Reproduce the data below, switching every "Task" to "Objective" and leaving everything else unchanged. Omit the pictures from your answer.

---------- Data in this exercise

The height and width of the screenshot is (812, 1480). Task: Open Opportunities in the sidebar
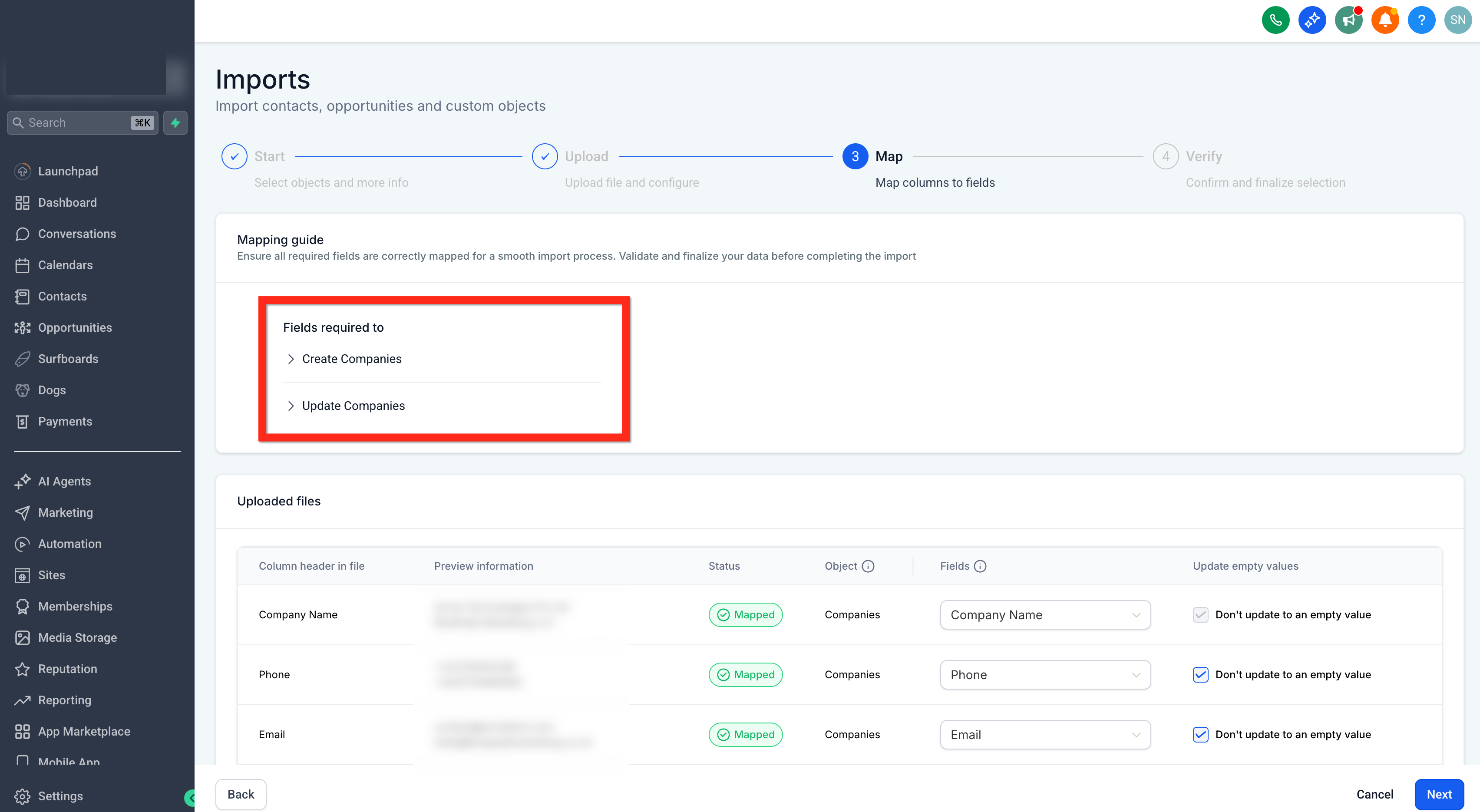pos(75,327)
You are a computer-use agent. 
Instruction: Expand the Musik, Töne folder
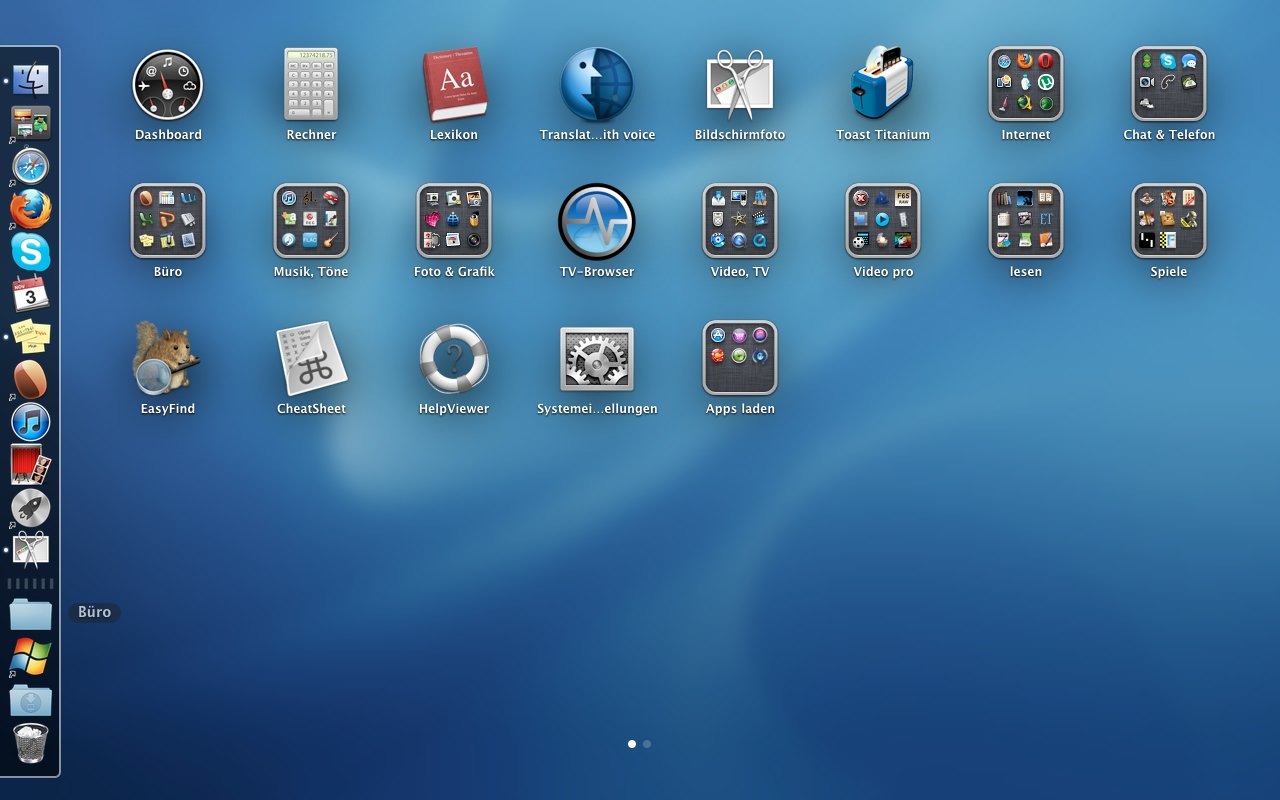click(311, 221)
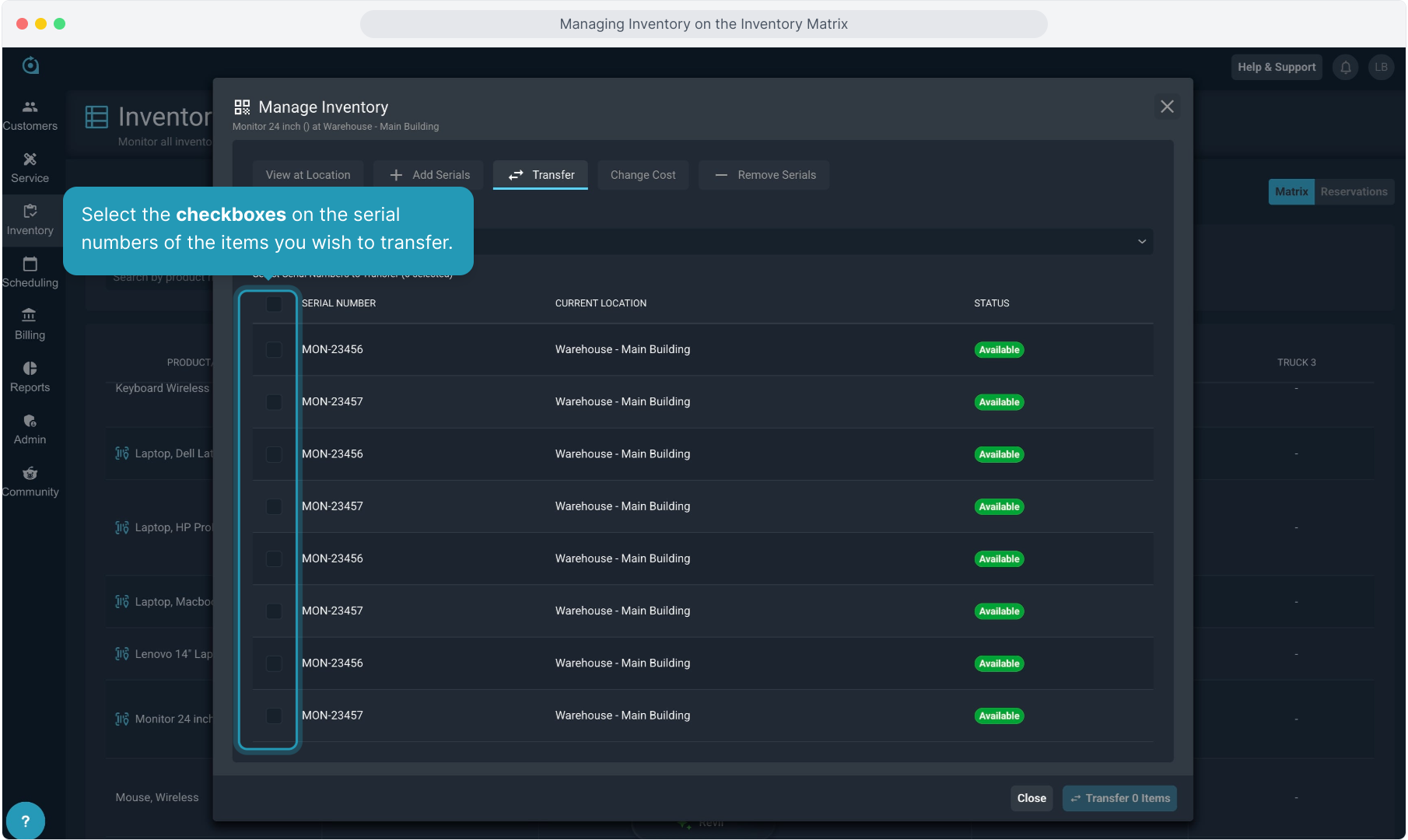Check the first MON-23456 serial checkbox
This screenshot has width=1408, height=840.
(274, 350)
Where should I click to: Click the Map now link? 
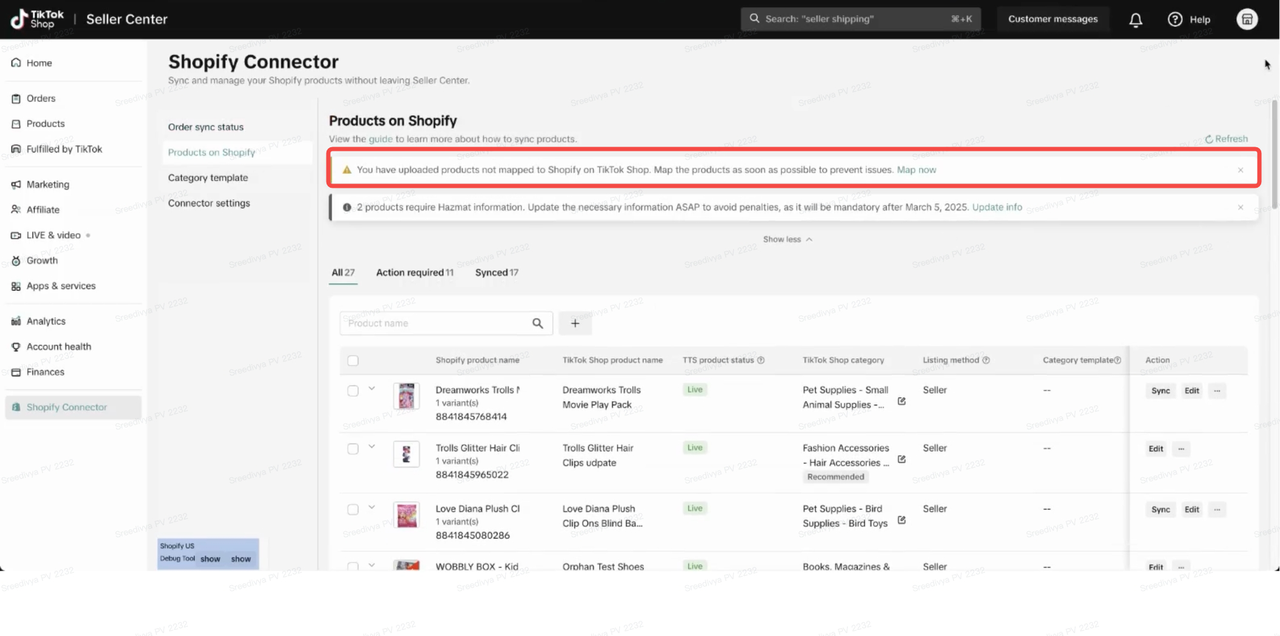click(916, 170)
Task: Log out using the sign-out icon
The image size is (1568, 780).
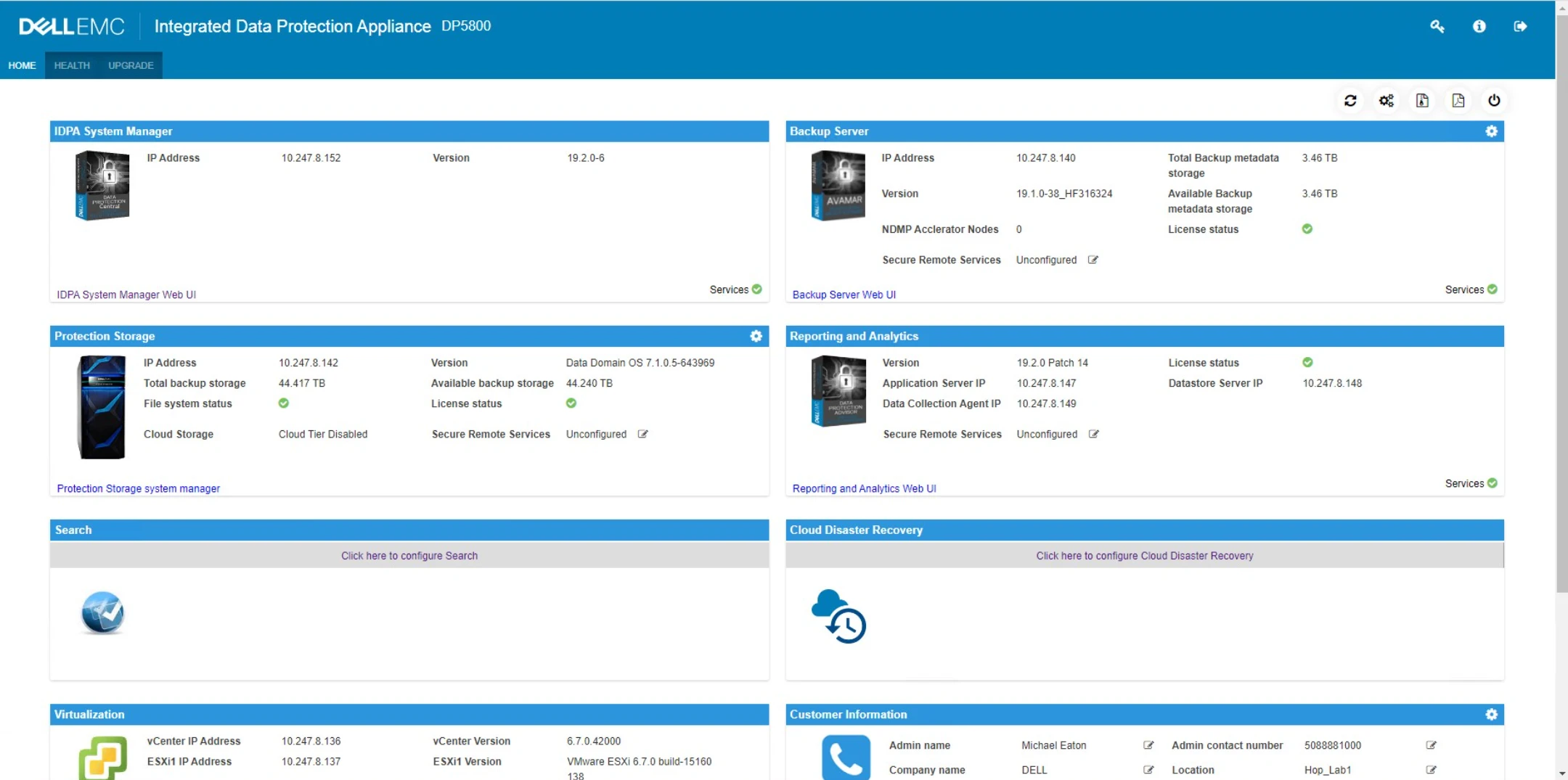Action: 1521,26
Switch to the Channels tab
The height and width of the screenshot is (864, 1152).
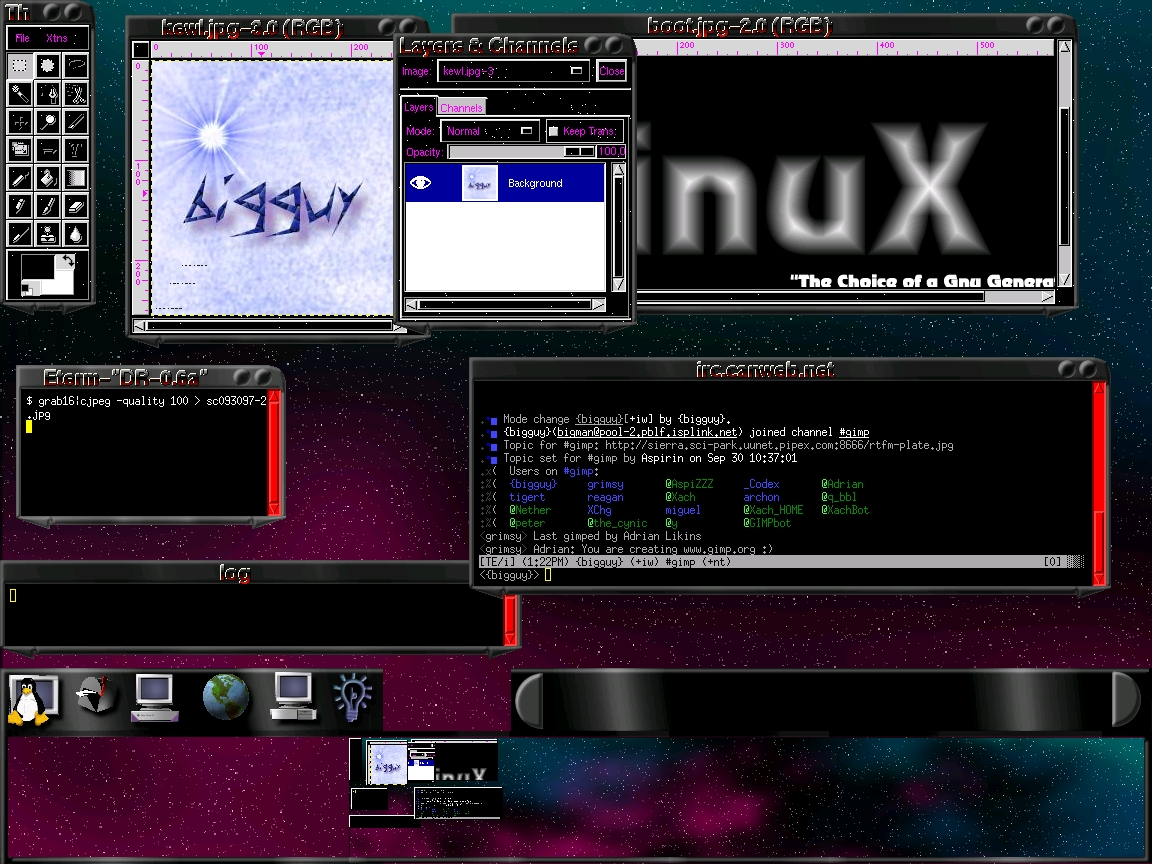tap(461, 107)
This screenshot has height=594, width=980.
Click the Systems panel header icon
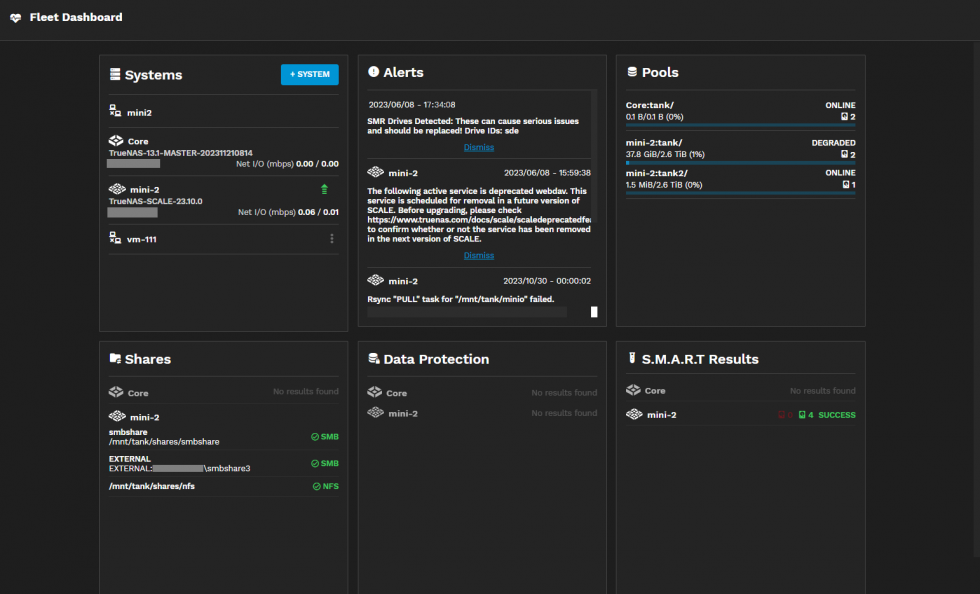(x=114, y=74)
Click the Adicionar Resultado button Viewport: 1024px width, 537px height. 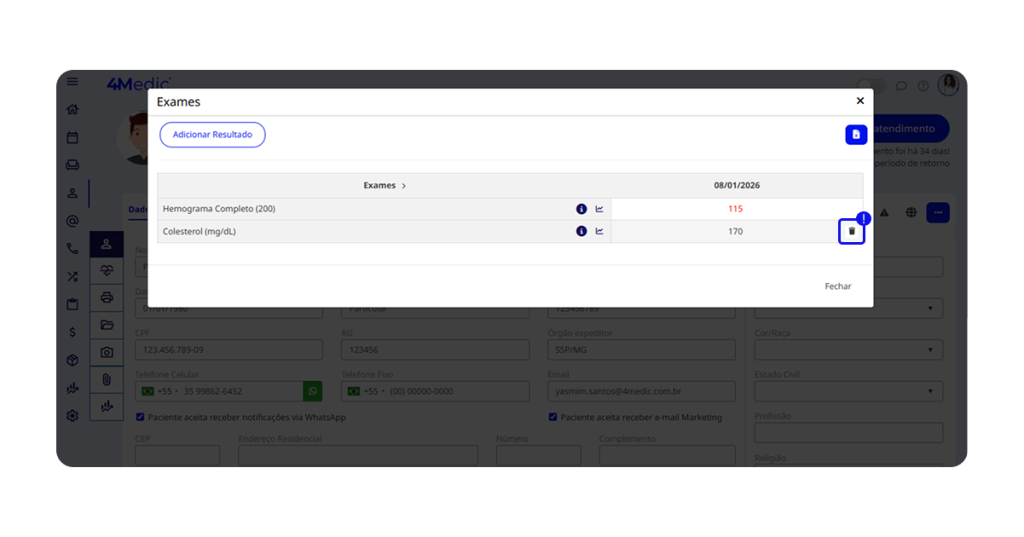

--------------------

Expected output:
The height and width of the screenshot is (812, 1480). Objective: Open Opportunities in the sidebar
pos(75,327)
You are a computer-use agent. 
Instruction: Expand the Musik, Töne folder
click(311, 221)
Check the first MON-23456 serial checkbox
This screenshot has width=1408, height=840.
(274, 350)
Where should I click to: Click the Map now link? 
click(916, 170)
Objective: Log out using the sign-out icon
The image size is (1568, 780).
Action: 1521,26
Switch to the Channels tab
The height and width of the screenshot is (864, 1152).
tap(461, 107)
This screenshot has height=594, width=980.
Click the Systems panel header icon
(x=114, y=74)
Click the Adicionar Resultado button Viewport: 1024px width, 537px height. 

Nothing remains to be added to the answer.